As I type this it just passed from morning 'til noon, but there's still some time for a little Whiskey Before Breakfast, right?  Cheers.

Oh snap...it won't let me embed the video.  Here's a link anyways:  http://youtu.be/sYau7QfiiuM

Or try this: http://www.youtube.com/watch?v=sYau7QfiiuM

Friday, June 7, 2013

Will history judge The Grateful Dead to be a better band than The Beatles?

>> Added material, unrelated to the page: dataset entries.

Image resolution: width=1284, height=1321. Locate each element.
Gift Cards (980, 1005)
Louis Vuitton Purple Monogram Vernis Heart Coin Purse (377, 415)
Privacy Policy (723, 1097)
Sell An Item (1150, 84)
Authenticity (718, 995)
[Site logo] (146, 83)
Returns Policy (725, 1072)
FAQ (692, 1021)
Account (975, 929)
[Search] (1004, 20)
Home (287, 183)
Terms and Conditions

The Beatles did their best work in the studio.  Over a few prolific years, they produced a recorded output that has stood the test of time.  The Grateful Dead did their best work on the stage.  From the late 60's to the early 90's, the Grateful Dead reinvented their growing repertoire of songs on a nightly basis in front of a live audience.
The Beatles
Where you stand on the spectrum as to which band was "better" may hinge upon which skill set you find to be more worthy of adoration, but music critics have generally considered The Beatles to be the top dogs when it comes to rock n' roll.  A recent article by Steven Hyden suggests that this outlook might be changing.
The Grateful Dead
The topic of Hyden's article begins with the question of whether or not Phish is a great band.  In making the case for yes they are the author uses the reasoning that “Phish presented an alternative model in which memorable live experiences mean at least as much as iconic songs, and high-grossing tours measure an artist's reach as well as chart-topping albums do.  This is how Phish is good.  It could soon be how all music is good.”

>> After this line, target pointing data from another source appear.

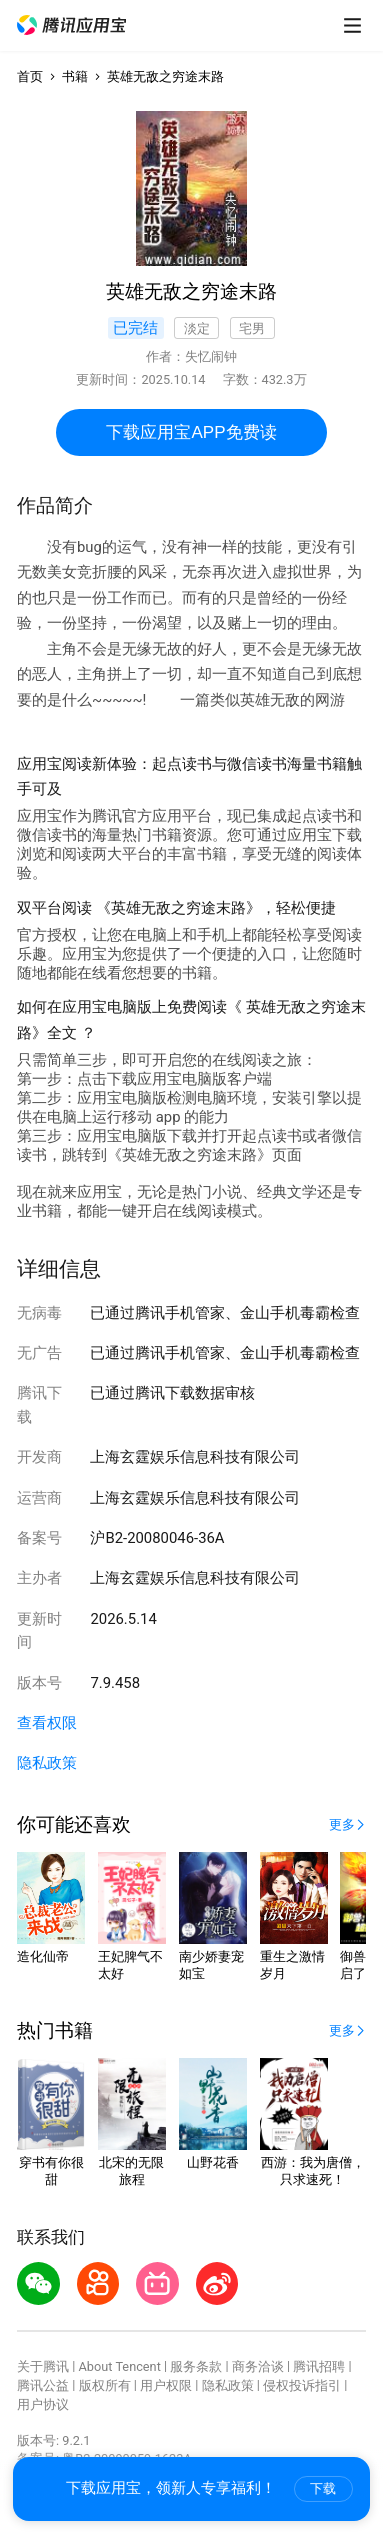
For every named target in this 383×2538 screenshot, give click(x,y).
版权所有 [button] (105, 2385)
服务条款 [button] (196, 2366)
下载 (323, 2488)
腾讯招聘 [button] (319, 2366)
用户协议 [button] (43, 2404)
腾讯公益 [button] (43, 2385)
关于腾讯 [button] (43, 2366)
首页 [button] (30, 76)
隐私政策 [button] (47, 1763)
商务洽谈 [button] (258, 2366)
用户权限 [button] (166, 2385)
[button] (71, 25)
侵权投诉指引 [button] (302, 2385)
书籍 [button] (75, 76)
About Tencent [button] (120, 2366)
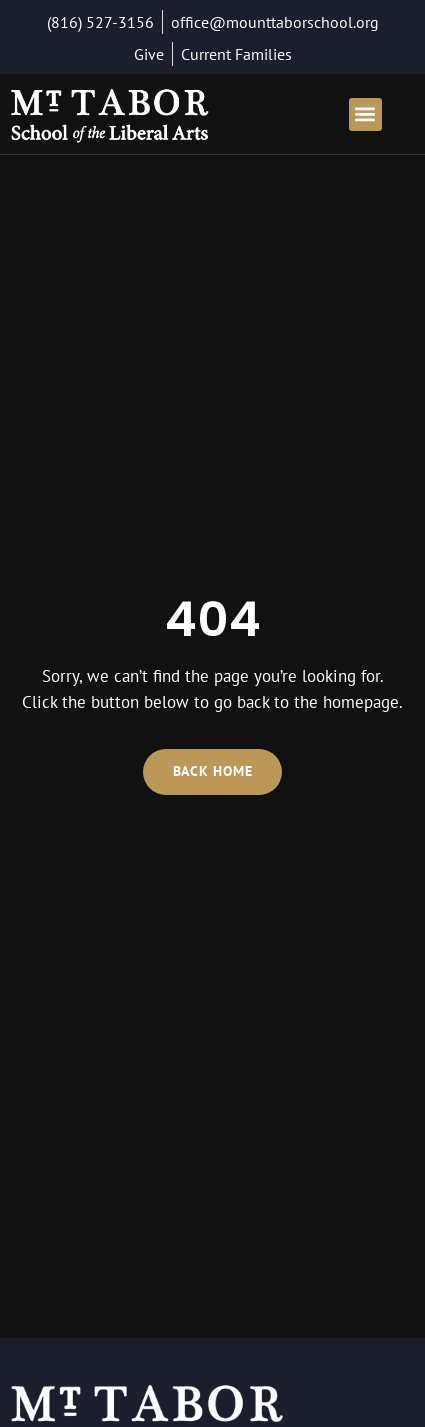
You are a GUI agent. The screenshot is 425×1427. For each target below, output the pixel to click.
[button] (365, 114)
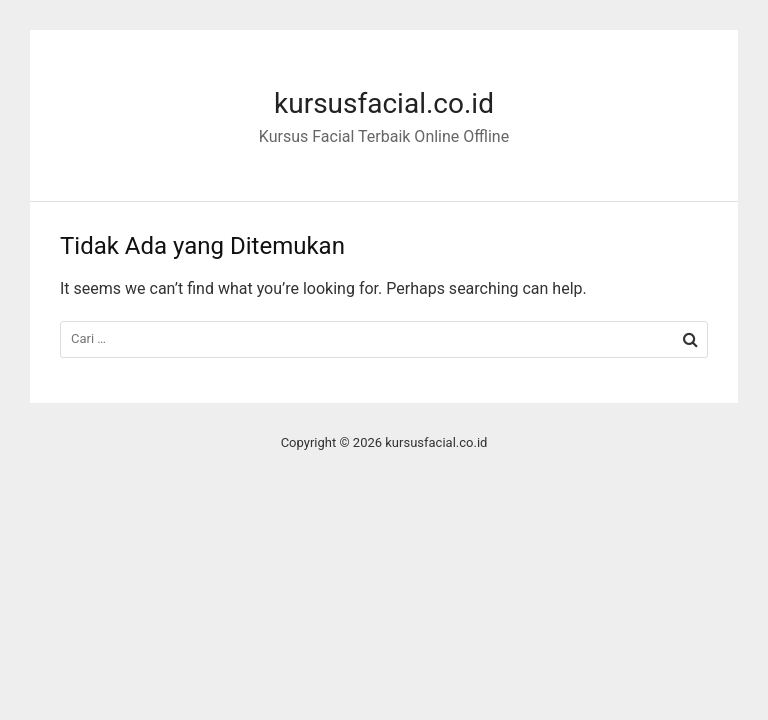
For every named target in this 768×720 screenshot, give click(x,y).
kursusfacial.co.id (384, 103)
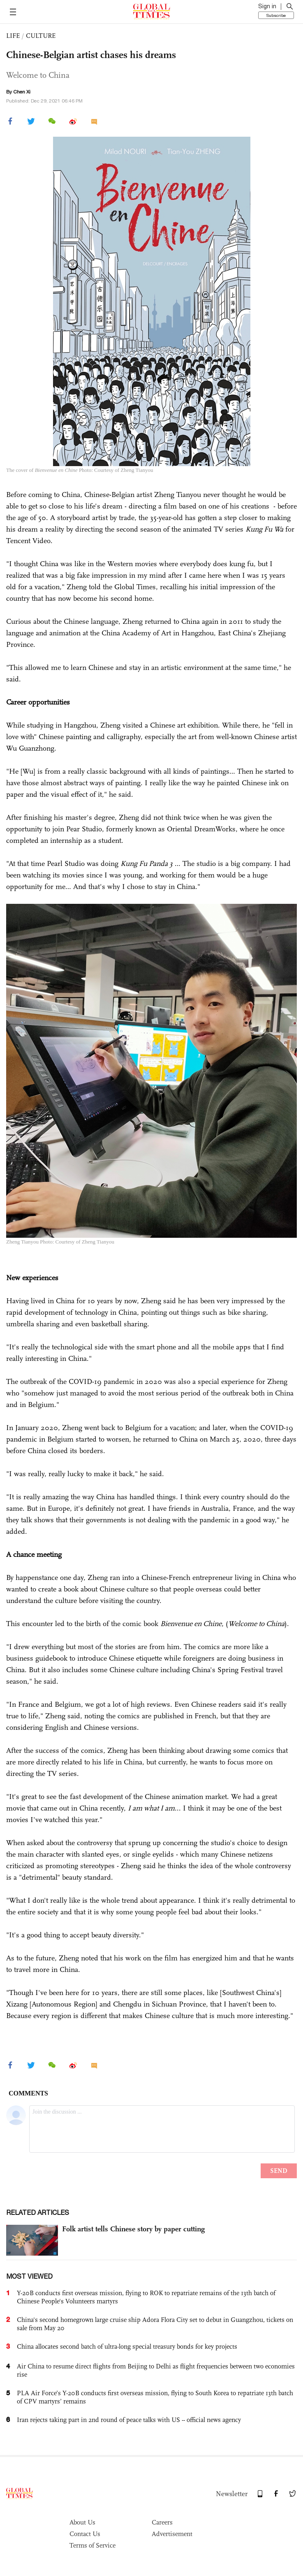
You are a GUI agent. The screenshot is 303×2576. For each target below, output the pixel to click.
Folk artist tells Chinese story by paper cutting (133, 2228)
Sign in (267, 6)
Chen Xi (21, 92)
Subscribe (276, 15)
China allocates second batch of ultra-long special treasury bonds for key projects (127, 2346)
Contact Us (84, 2534)
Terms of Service (92, 2545)
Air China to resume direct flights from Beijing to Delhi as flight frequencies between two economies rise (156, 2370)
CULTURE (41, 36)
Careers (162, 2522)
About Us (82, 2522)
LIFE (13, 36)
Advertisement (172, 2534)
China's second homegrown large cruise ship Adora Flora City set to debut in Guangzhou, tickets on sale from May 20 (155, 2324)
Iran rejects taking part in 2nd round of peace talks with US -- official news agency (129, 2420)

"It could soon be how all music is good" is an interesting statement.  Hyden also offers an opinion as to why history could rate the Dead over the Beatles as the best rock band ever.  He says “Let's say it's 50 years in the future, and you're trying to figure out how and why pop music has arrived at its present permutation. Let's also say that recorded music still exists, but no longer as a product that artists attempt to sell. Like other forms of devalued currency, recordings have flooded the market to the point of virtual worthlessness. But music fans are still willing to pay to hear a version of a song that doesn't exist yet, and will only ever exist once. 

Because of this economic development, bands spend a lot less time making albums and devote the majority of their energy to honing their live shows. Over time, people gradually stop talking about fixed versions of songs and begin evaluating bands on their ability to perform and refresh their body of work. This creates a new paradigm for how we talk about music — pop historians start rating the Dead over the Beatles as the best rock band ever. Music is perceived less like film and more like theater or sports — as a venue for live events that lose their essential appeal if they're not viewed in the moment.”

Compelling.  Granted, I didn't need this convincing to know which band was better.